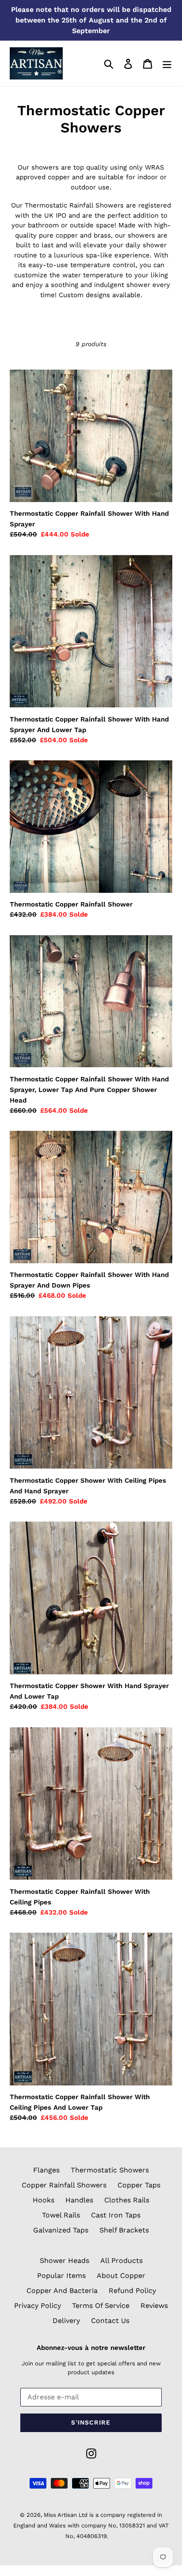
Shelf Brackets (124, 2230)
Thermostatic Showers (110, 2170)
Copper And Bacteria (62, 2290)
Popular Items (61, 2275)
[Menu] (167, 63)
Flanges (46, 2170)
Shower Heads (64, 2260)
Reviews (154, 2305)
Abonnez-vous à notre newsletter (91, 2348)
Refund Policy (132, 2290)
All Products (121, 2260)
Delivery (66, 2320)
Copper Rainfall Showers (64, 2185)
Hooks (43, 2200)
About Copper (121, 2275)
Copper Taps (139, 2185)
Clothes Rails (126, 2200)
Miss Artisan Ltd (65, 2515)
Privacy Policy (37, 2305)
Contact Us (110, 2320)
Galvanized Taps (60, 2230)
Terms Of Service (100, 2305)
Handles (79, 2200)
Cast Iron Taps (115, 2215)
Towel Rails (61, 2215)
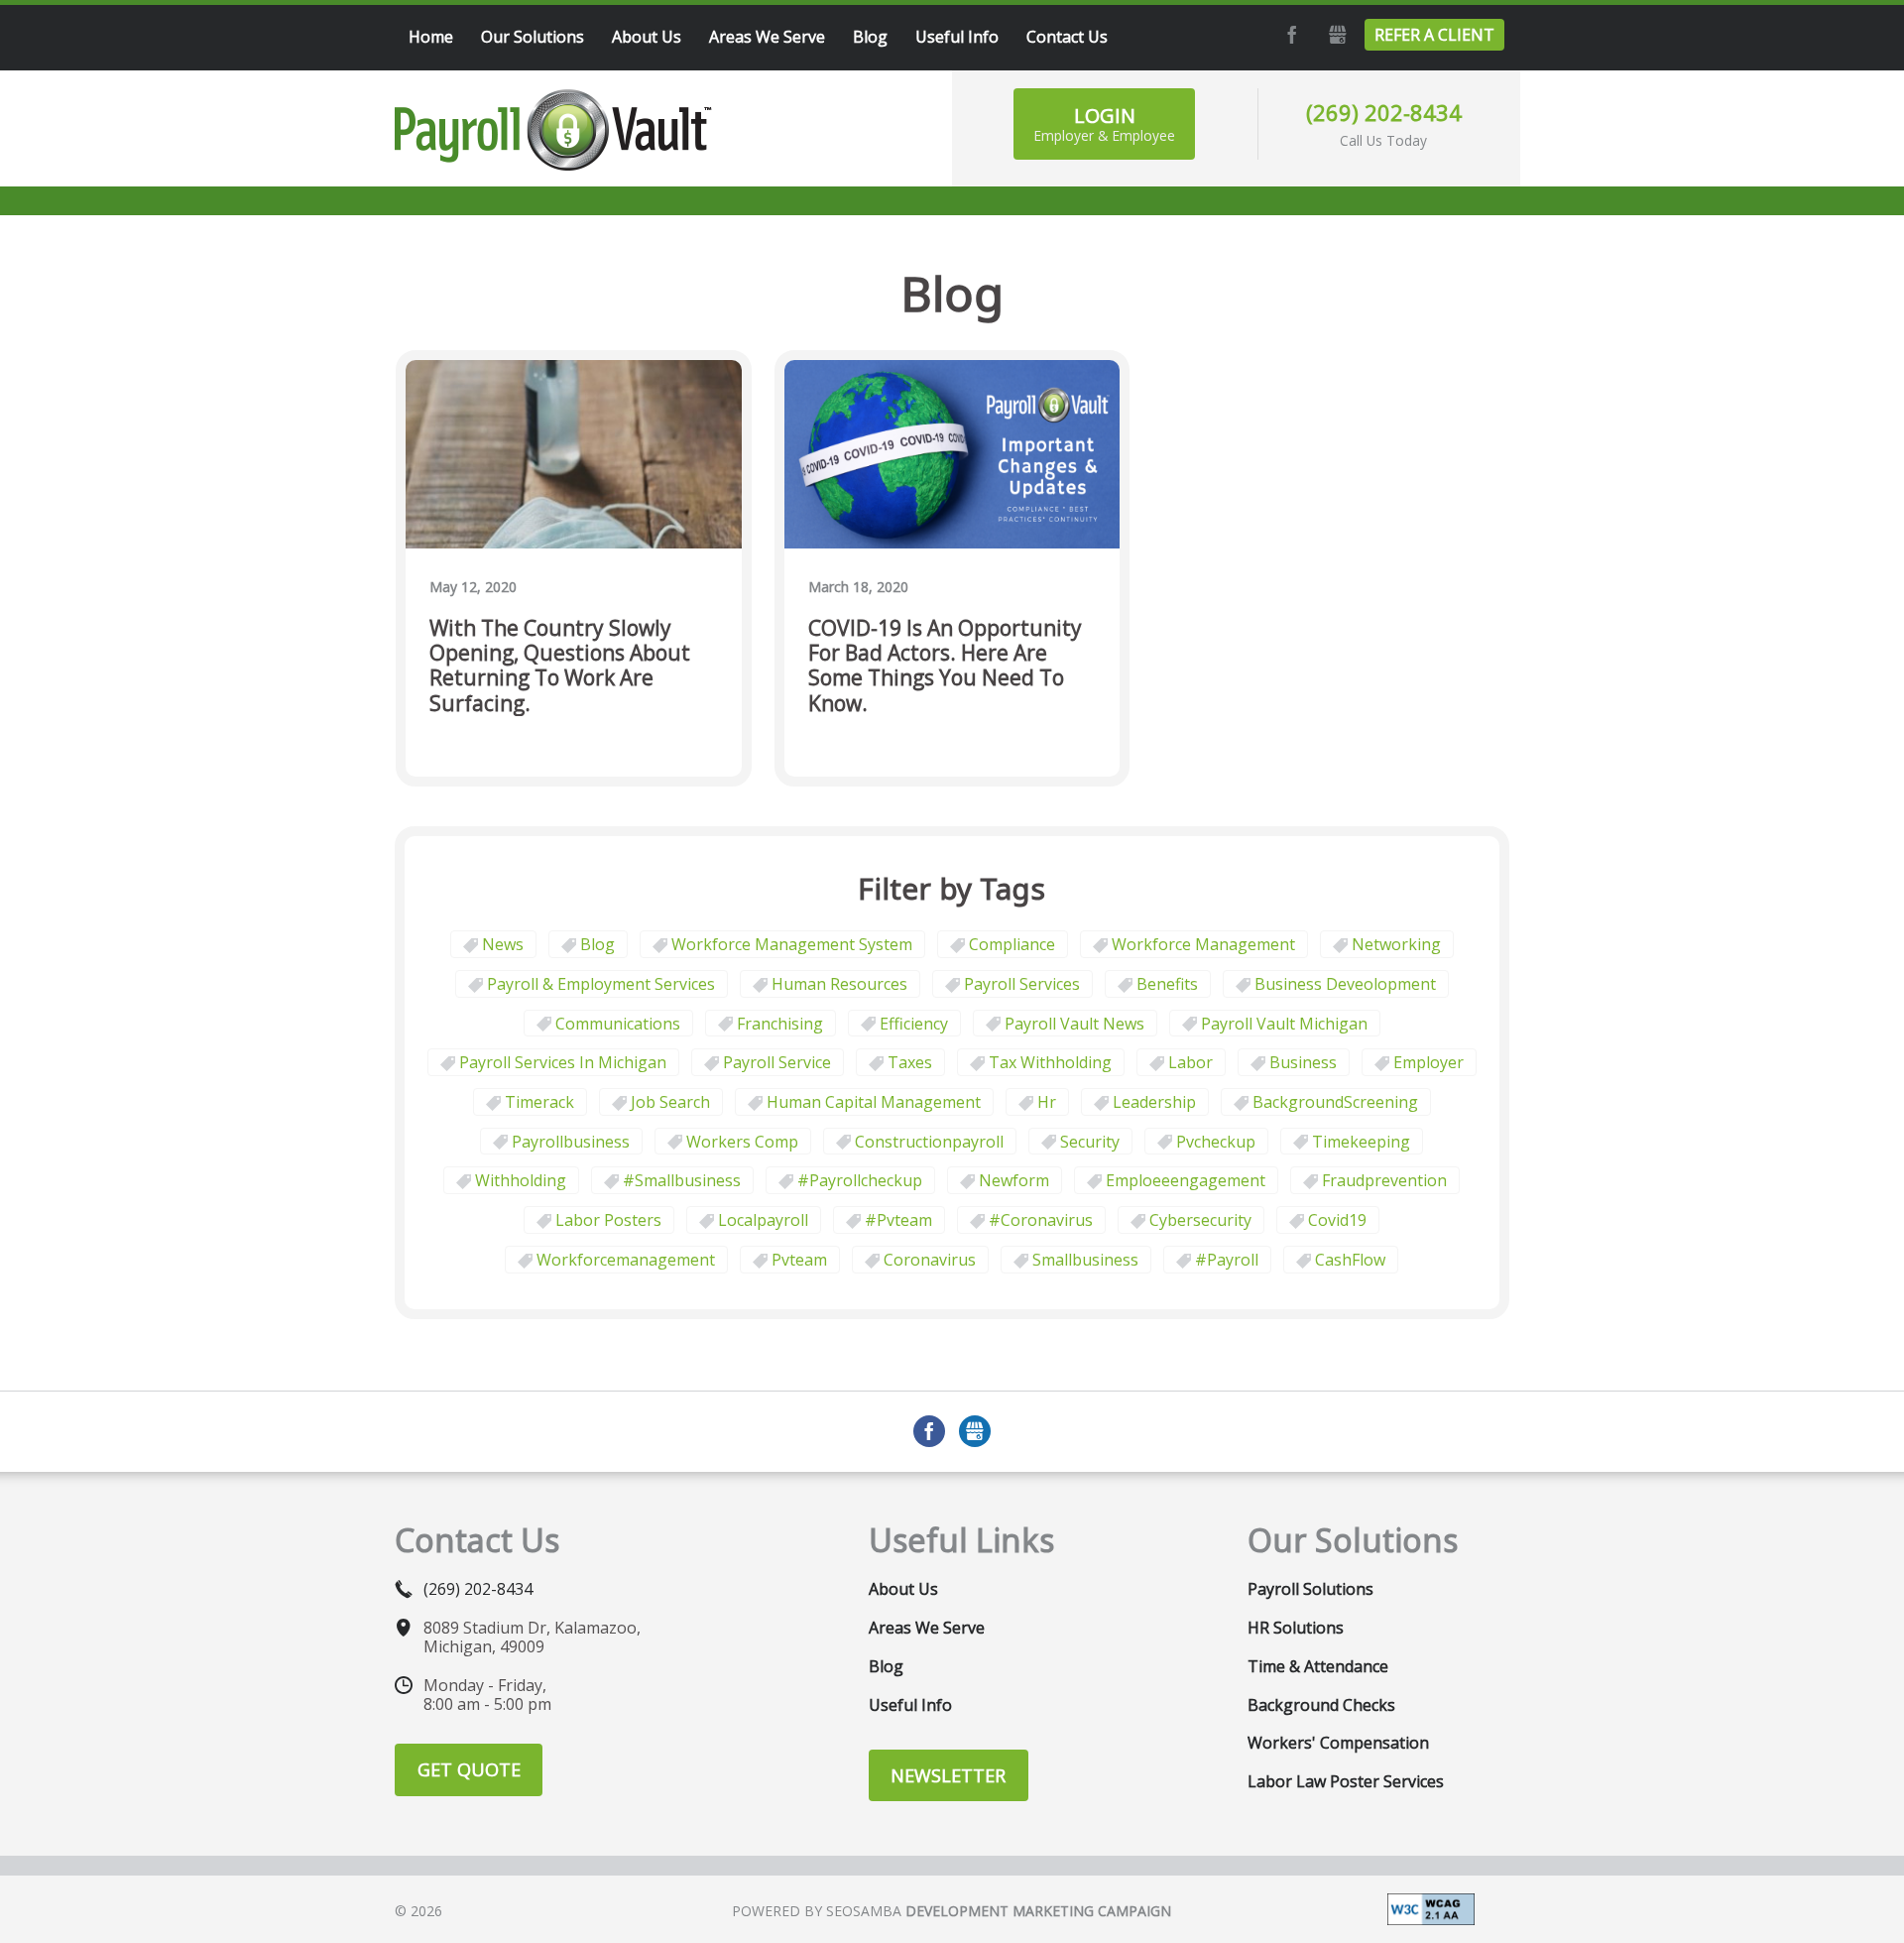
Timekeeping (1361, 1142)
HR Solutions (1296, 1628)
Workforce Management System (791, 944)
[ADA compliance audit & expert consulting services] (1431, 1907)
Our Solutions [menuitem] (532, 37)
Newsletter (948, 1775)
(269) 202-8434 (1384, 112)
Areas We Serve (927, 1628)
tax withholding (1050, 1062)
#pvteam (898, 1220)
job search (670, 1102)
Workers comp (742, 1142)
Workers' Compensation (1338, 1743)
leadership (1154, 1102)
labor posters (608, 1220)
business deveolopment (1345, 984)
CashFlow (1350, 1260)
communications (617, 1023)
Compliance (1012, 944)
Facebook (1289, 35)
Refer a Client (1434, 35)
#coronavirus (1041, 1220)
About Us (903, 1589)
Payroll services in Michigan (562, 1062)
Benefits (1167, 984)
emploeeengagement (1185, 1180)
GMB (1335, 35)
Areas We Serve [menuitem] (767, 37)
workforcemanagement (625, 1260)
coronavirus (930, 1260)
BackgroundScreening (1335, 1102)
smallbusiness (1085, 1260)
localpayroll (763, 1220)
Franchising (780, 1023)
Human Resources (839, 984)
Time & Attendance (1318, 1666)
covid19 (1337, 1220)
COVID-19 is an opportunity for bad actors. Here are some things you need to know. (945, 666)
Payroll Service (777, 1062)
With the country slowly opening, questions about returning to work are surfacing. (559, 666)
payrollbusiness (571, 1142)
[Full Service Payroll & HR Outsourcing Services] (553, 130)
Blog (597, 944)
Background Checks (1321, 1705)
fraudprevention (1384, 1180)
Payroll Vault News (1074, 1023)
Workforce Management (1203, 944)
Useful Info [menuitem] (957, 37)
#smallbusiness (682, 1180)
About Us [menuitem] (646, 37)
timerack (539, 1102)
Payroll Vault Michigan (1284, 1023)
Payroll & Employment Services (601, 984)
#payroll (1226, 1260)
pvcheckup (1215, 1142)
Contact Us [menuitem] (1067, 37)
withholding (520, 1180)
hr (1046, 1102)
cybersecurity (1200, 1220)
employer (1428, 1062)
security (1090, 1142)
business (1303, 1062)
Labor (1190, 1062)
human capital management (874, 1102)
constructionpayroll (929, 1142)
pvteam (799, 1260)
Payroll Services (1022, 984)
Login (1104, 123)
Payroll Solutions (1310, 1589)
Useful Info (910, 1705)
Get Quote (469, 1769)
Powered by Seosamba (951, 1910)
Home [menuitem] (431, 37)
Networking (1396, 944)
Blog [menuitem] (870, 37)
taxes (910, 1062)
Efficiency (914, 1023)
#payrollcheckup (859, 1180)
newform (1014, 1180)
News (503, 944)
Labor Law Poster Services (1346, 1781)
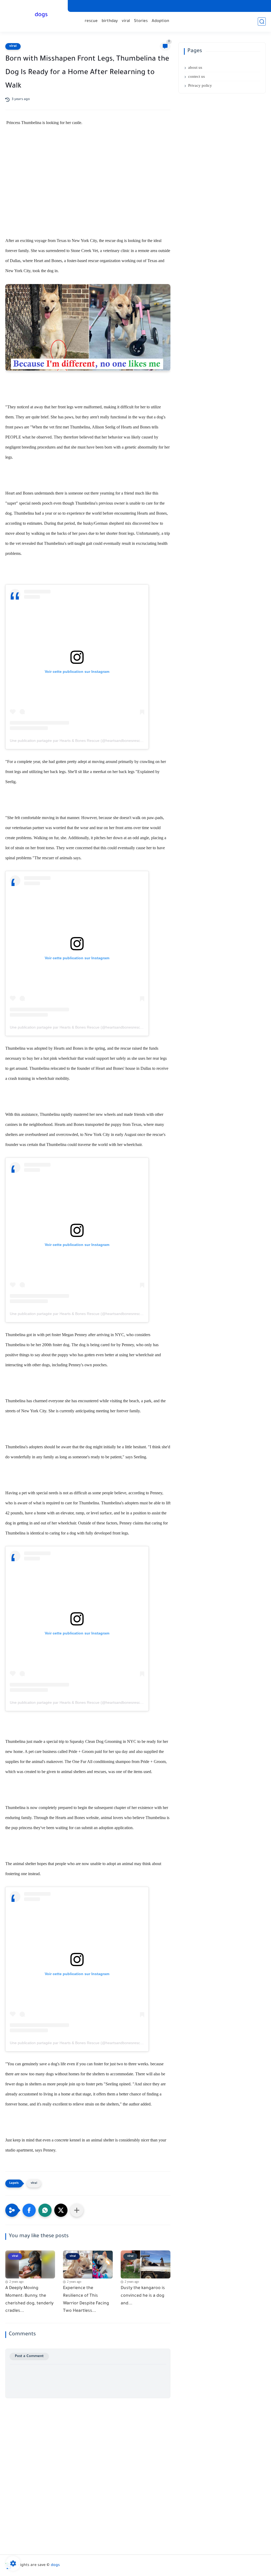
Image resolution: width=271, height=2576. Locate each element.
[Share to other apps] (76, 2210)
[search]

^^^^^^^^^^^^^^^^

▸ **WHAT IS EXPECTED**: From the line containing "Useful Info [menuitem] (957, 37)" down to the line containing "#payrollcheckup (859, 1180)" in the material above, reproduce every line exactly, including the two end lines.

▸ **EXERCISE SOLUTION**:
Useful Info [menuitem] (957, 37)
#smallbusiness (682, 1180)
About Us [menuitem] (646, 37)
timerack (539, 1102)
Payroll Vault Michigan (1284, 1023)
Payroll & Employment Services (601, 984)
#payroll (1226, 1260)
pvcheckup (1215, 1142)
Contact Us [menuitem] (1067, 37)
withholding (520, 1180)
hr (1046, 1102)
cybersecurity (1200, 1220)
employer (1428, 1062)
security (1090, 1142)
business (1303, 1062)
Labor (1190, 1062)
human capital management (874, 1102)
constructionpayroll (929, 1142)
pvteam (799, 1260)
Payroll Services (1022, 984)
Login (1104, 123)
Payroll Solutions (1310, 1589)
Useful Info (910, 1705)
Get Quote (469, 1769)
Powered by Seosamba (951, 1910)
Home [menuitem] (431, 37)
Networking (1396, 944)
Blog [menuitem] (870, 37)
taxes (910, 1062)
Efficiency (914, 1023)
#payrollcheckup (859, 1180)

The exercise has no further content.